The story, it was sad. A baby boy, 7 months old. Mom was homeless, living hotel to hotel. Refusing transport to Dr. appts, WIC & welfare for the baby. Tested + for drugs. I'm sure you know the story, most of you have heard it a hundred times or more.
I said, I don't know. You know I already have a 9 month old. And we really don't take more than one at a time. More fair to the baby, you know. No, I say, I don't think so. *Long silence. *D, she says, We don't have anywhere to put him. It's after office hours (it was about 6:00pm)
I thought about what my husband would say, where I would put him. We only had a car at the time, that already had a car seat & a place for the 16 yr old. We would be wall to wall babies.
And for some reason, known only to God to this day. I said OK. I'll be right there.
I went in & picked up a chubby, ugly, brown haired, brown eyed, crying baby. I sat up most of the night rocking him. He was scared. And, well, I wasn't very happy either. I had no idea what had got into me. Why, in God's name, did I do this? What made me think I could do 2 babies pretty much the same age? And look at him! With his too big, chubby cheeks, you couldn't even see his chin for those cheeks!

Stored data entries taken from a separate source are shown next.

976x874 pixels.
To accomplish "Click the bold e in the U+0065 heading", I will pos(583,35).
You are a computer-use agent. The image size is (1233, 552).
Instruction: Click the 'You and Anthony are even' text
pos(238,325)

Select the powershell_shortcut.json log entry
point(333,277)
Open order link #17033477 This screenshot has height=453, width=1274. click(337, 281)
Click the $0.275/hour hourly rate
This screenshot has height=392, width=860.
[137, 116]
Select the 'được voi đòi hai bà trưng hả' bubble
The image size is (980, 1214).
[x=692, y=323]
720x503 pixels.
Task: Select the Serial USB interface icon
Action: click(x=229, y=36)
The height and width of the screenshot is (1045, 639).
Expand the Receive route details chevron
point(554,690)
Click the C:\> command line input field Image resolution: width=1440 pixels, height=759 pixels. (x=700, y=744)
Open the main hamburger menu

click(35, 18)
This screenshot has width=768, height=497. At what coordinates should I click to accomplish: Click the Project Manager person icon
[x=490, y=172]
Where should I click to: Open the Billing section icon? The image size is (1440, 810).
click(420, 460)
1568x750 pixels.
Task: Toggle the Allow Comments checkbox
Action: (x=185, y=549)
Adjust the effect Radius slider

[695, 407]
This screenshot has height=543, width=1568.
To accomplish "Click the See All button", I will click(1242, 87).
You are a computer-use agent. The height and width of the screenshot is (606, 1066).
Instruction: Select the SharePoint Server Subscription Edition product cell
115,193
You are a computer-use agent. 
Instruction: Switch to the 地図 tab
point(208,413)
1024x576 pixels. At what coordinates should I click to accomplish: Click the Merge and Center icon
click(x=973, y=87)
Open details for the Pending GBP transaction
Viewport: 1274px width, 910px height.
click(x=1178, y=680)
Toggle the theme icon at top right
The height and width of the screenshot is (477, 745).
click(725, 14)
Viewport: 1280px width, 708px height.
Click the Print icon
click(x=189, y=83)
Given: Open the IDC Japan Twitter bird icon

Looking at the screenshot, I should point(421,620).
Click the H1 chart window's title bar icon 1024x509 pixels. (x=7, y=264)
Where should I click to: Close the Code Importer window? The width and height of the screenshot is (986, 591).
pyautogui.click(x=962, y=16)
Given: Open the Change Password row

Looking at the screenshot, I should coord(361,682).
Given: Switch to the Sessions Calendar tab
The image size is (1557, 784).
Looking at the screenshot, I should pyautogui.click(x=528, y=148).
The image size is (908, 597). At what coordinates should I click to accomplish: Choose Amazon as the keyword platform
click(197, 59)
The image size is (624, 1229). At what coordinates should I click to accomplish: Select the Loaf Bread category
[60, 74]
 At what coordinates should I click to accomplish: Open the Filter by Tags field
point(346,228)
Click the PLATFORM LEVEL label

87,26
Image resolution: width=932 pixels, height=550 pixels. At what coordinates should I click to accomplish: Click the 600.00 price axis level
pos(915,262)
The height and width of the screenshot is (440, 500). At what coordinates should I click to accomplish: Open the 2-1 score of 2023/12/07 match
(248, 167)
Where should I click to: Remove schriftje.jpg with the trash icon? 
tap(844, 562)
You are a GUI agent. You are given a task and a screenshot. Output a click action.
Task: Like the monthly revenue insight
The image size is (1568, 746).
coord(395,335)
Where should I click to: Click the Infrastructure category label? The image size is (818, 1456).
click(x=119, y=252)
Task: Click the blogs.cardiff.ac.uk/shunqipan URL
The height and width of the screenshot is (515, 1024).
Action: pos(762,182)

Ugly little thing I told myself. (first brick to go up in "the wall" of not bonding. (for me)
I just bet God was laughing so hard. He was saying, just wait girl, you'll think that boy hung the moon and stars! And you'll think he's the handsomest boy to walk the earth. AND your husband! Oh, you just wait. That man will love this boy, and bring him so much joy.
My God, He is a Great God.
Was it really just 2 years ago? Why does it seems I have always been the mother of this beautiful, intelligent miracle?
Did I really come that close to missing one of God's greatest blessings in our lives?
OH, and what did my husband say when I called to tell him I was on my way to pick a 7 month old baby boy? "I can't wait to see him." What did he say when he saw him? "Would you look how cute that boy is" and "Look at all that hair, I think he's the cutest baby boy I've ever seen".
And what did he say 2 months ago, after the adoption was final? "You are my son, my pride and joy. You will be a man after God's own heart."
I wonder if there is another woman who remembers that day as well as I do?

Thursday, July 03, 2008

AMAZING

This is our worship team at church. They have entered the Battle of the Christian Bands, here in our world. They are truly an amazing group of people. Around here they say," They can flat out sang." They wrote the song themselves too.
http://www.ugclocal.com/wvfj/21411929.html
Enjoy!

Wednesday, July 02, 2008

DREAM A LITTLE DREAM...


This little farm is next to the MIL. For some reason it looks like a good place to raise a boy.
I just love to look at it...and dream.